Records for the exercise →
[Start of Attachment]

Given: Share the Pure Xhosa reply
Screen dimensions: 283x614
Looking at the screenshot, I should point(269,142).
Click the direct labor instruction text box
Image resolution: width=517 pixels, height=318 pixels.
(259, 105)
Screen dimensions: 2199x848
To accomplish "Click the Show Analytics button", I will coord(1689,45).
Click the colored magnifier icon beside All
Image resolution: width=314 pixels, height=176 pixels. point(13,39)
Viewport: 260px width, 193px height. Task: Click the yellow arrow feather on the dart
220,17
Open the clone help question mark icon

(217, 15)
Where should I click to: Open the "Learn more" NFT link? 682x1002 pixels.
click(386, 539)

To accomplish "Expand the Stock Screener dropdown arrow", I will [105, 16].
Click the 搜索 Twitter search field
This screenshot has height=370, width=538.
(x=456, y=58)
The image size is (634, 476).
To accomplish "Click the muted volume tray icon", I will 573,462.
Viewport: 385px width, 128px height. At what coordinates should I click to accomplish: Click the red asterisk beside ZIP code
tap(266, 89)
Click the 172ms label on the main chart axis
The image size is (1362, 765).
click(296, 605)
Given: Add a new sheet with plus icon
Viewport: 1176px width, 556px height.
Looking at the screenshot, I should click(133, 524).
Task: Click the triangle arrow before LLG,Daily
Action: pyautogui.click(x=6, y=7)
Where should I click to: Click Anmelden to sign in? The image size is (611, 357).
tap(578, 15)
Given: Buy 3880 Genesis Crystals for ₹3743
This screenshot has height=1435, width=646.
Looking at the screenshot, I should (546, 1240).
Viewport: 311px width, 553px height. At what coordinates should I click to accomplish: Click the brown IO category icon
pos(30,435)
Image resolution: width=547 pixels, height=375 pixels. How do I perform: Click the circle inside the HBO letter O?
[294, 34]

[End of Attachment]

What the task requires → The answer consists only of the lines from the one containing "Image resolution: width=547" to the end of the records, each written out exactly.

Result →
Image resolution: width=547 pixels, height=375 pixels. How do I perform: Click the circle inside the HBO letter O?
[294, 34]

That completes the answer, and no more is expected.